Mansoor Ijaz and Husain Haqqani. - File Photo

ISLAMABAD: Erstwhile phone buddies and currently legal opponents came face to face on Thursday for the first time since the infamous memo scandal broke out last year.

American businessman Mansoor Ijaz and Pakistan’s former ambassador to Washington, Husain Haqqani, came together under one roof at the Pakistan High Commission in London to record their testimonies in front of the judicial commission via a video link.

The three-member commission directed Mr Haqqani’s counsel, Zahid Hussain Bukhari, to conclude cross-examination of Mr Ijaz in four days.

The commission, on more than one occasions, advised the counsel to raise relevant questions only. It accused Mr Bukhari of continuously ridiculing the commission.

At one point, the commission said: “Why you are advising us how to do our job.” At another, the commission remarked that whenever it tried to correct the counsel, he took offence.

The commission directed Mr Ijaz to bring copies of his passport on Friday as Advocate Bukhari claimed that due to pending litigation he could not travel to the US.

After examining the transcript of a conversation, sent by Mr Ijaz, between pilots of the helicopters used in the operation against Osama bin Laden and Pakistani air traffic controllers, the commission observed that the document was not authentic. It was not the transcript of the incident but only unverified information passed on by some unknown person to another unknown person, commission added.

It expressed dissatisfaction over the reply by Mr Haqqani to evidence produced by Mr Ijaz and directed him to either admit or deny each of the BlackBerry messages (BBM) and the email allegedly sent to him by Mr Ijaz.

Advocate Bukhari raised a number of questions during the first day of his cross-examination of Mr Ijaz. He asked him about the profession of his father, his skills to write articles on nuclear issues, his relations with intelligence agencies and his role in arranging a meeting between a Kashmiri leader and an Indian intelligence official.

Mr Ijaz said he had arranged the meeting between Kashmiri leader Yasin Malik and C.D. Sahay, a former deputy chief (who later became chief) of the Indian secret service, Research and Analysis Wing (RAW). He claimed that he had once tried to “bring peace to Sudan” to protect the interests of the Sudanese as well as the United States.

Mr Ijaz said his father was a nuclear physicist who had left Pakistan in 1966 and permanently settled in the US. He visited Pakistan during the 1970s as part of his assignment with the NGO “atom for peace”.
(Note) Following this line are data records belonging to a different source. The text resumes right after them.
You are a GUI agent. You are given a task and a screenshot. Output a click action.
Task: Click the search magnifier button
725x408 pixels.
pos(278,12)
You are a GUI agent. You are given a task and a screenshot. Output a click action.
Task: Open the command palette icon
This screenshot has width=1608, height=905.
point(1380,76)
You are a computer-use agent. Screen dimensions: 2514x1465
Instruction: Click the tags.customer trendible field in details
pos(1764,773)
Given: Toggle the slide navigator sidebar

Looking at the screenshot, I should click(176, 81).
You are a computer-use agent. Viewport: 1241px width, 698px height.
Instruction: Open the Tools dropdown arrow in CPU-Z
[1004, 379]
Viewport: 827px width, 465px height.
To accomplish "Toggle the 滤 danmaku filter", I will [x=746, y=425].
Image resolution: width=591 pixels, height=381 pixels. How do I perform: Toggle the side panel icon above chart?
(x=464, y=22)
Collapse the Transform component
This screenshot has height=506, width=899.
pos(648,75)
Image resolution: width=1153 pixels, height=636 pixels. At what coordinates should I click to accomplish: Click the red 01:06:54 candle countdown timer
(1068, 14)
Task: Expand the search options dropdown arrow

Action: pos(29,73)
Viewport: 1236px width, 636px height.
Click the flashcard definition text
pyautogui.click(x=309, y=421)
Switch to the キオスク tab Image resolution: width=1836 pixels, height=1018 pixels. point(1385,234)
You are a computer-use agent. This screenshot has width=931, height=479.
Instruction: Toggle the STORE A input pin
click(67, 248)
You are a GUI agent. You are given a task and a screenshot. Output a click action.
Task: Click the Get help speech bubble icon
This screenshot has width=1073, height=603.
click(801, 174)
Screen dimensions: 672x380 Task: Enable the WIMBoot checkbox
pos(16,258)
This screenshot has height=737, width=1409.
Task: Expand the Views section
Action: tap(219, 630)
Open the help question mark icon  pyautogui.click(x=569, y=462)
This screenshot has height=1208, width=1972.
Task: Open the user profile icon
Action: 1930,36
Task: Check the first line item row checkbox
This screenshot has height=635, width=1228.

Mr Ijaz said he had written an article on nuclear proliferation in which he accused Pakistani nuclear scientist Dr Abdul Qadeer Khan of stealing the nuclear blueprint on the basis of his confession made during the Musharraf regime in 2004.

Although he admitted that he had been in contact with 24 intelligence agencies of different countries, he did not disclose their names.

Mr Ijaz told the commission that Interior Minister Rehman Malik had threatened to arrest him through the Interpol and warned that if he tried to visit Pakistan his name would be placed on the exit control list (ECL).

He also answered the questions of Advocate Bukhari about his bank loans, litigation and settlements with financial institutions. The volley of questions not only provoked Mr Ijaz but also annoyed the commission.

“I am trying to prove that Mr Ijaz is an agent of secret services and with their help tried to destabilise governments in different countries,” Mr Bukhari said.

He also threatened to stop cross-examining Mr Ijaz when the commission did not allow him to ask some irrelevant questions.

During the cross-examination, Mr Haqqani joined his counsel at Pakistani High Commission in London. He told the commission that despite efforts he could not get data of his phone from the telephone company. Mr Haqqani said he did not remember the PIN number of his BlackBerry handset because it was changed when he got another set.

Surprisingly, he got an unexpected support from Mr Ijaz, who said it was a difficult process to retrieve data and lost PIN number.